--- Supplied entries ---

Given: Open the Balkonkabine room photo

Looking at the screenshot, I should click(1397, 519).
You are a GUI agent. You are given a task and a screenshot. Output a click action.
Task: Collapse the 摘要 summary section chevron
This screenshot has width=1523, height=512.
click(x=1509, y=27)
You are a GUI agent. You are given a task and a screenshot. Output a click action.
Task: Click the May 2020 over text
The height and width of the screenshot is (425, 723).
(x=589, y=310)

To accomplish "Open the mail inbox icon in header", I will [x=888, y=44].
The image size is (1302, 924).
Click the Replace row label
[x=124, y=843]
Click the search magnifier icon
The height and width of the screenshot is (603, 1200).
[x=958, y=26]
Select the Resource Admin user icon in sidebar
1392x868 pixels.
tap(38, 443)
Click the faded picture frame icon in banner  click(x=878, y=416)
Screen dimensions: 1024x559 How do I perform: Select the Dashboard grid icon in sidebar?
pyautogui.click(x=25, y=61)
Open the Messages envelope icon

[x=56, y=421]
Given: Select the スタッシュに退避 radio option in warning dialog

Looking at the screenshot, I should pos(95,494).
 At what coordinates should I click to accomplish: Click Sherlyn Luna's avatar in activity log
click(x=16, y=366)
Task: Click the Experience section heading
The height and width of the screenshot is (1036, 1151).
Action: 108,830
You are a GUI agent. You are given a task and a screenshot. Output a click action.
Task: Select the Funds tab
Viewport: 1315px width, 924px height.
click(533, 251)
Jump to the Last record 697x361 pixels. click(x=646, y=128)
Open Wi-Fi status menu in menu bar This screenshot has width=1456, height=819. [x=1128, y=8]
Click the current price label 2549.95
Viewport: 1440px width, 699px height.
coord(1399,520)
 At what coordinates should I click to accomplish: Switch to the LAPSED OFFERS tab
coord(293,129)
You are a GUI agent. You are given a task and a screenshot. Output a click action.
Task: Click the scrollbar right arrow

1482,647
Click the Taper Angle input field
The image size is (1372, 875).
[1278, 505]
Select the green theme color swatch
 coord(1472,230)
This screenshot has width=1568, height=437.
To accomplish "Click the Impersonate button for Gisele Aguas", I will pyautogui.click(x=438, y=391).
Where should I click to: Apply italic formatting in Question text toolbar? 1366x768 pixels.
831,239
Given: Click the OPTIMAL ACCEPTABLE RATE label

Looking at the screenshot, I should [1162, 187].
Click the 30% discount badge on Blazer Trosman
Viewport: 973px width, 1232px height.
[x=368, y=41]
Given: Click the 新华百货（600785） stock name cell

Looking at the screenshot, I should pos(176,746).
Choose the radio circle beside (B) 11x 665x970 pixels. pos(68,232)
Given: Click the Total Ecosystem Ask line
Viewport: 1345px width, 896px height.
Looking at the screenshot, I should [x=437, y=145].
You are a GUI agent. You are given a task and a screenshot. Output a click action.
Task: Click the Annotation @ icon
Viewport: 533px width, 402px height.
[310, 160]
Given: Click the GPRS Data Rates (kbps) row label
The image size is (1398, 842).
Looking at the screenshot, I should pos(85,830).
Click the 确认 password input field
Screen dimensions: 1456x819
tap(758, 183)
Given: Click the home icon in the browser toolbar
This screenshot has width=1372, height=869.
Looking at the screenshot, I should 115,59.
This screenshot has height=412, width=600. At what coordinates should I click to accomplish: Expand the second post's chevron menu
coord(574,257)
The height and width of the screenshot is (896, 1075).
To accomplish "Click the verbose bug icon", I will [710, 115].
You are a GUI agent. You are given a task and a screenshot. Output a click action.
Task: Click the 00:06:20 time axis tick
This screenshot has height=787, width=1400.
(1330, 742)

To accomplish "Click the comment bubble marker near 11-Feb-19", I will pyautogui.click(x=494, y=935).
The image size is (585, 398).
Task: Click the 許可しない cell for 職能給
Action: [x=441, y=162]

---

Reproduce all of the material above, word for word and line for line.

Given: Open the Balkonkabine room photo

Looking at the screenshot, I should click(1397, 519).
You are a GUI agent. You are given a task and a screenshot. Output a click action.
Task: Collapse the 摘要 summary section chevron
This screenshot has width=1523, height=512.
click(x=1509, y=27)
You are a GUI agent. You are given a task and a screenshot. Output a click action.
Task: Click the May 2020 over text
The height and width of the screenshot is (425, 723).
(x=589, y=310)

To accomplish "Open the mail inbox icon in header", I will [x=888, y=44].
The image size is (1302, 924).
Click the Replace row label
[x=124, y=843]
Click the search magnifier icon
The height and width of the screenshot is (603, 1200).
[x=958, y=26]
Select the Resource Admin user icon in sidebar
1392x868 pixels.
tap(38, 443)
Click the faded picture frame icon in banner  click(x=878, y=416)
Screen dimensions: 1024x559 How do I perform: Select the Dashboard grid icon in sidebar?
pyautogui.click(x=25, y=61)
Open the Messages envelope icon

[x=56, y=421]
Given: Select the スタッシュに退避 radio option in warning dialog

Looking at the screenshot, I should pos(95,494).
 At what coordinates should I click to accomplish: Click Sherlyn Luna's avatar in activity log
click(x=16, y=366)
Task: Click the Experience section heading
The height and width of the screenshot is (1036, 1151).
Action: 108,830
You are a GUI agent. You are given a task and a screenshot. Output a click action.
Task: Select the Funds tab
Viewport: 1315px width, 924px height.
click(533, 251)
Jump to the Last record 697x361 pixels. click(x=646, y=128)
Open Wi-Fi status menu in menu bar This screenshot has width=1456, height=819. [x=1128, y=8]
Click the current price label 2549.95
Viewport: 1440px width, 699px height.
coord(1399,520)
 At what coordinates should I click to accomplish: Switch to the LAPSED OFFERS tab
coord(293,129)
You are a GUI agent. You are given a task and a screenshot. Output a click action.
Task: Click the scrollbar right arrow

1482,647
Click the Taper Angle input field
The image size is (1372, 875).
[1278, 505]
Select the green theme color swatch
 coord(1472,230)
This screenshot has width=1568, height=437.
To accomplish "Click the Impersonate button for Gisele Aguas", I will pyautogui.click(x=438, y=391).
Where should I click to: Apply italic formatting in Question text toolbar? 1366x768 pixels.
831,239
Given: Click the OPTIMAL ACCEPTABLE RATE label

Looking at the screenshot, I should [1162, 187].
Click the 30% discount badge on Blazer Trosman
Viewport: 973px width, 1232px height.
[x=368, y=41]
Given: Click the 新华百货（600785） stock name cell

Looking at the screenshot, I should pos(176,746).
Choose the radio circle beside (B) 11x 665x970 pixels. pos(68,232)
Given: Click the Total Ecosystem Ask line
Viewport: 1345px width, 896px height.
Looking at the screenshot, I should [x=437, y=145].
You are a GUI agent. You are given a task and a screenshot. Output a click action.
Task: Click the Annotation @ icon
Viewport: 533px width, 402px height.
[310, 160]
Given: Click the GPRS Data Rates (kbps) row label
The image size is (1398, 842).
Looking at the screenshot, I should pos(85,830).
Click the 确认 password input field
Screen dimensions: 1456x819
tap(758, 183)
Given: Click the home icon in the browser toolbar
This screenshot has width=1372, height=869.
Looking at the screenshot, I should 115,59.
This screenshot has height=412, width=600. At what coordinates should I click to accomplish: Expand the second post's chevron menu
coord(574,257)
The height and width of the screenshot is (896, 1075).
To accomplish "Click the verbose bug icon", I will [710, 115].
You are a GUI agent. You are given a task and a screenshot. Output a click action.
Task: Click the 00:06:20 time axis tick
This screenshot has height=787, width=1400.
(1330, 742)

To accomplish "Click the comment bubble marker near 11-Feb-19", I will pyautogui.click(x=494, y=935).
The image size is (585, 398).
Task: Click the 許可しない cell for 職能給
Action: [x=441, y=162]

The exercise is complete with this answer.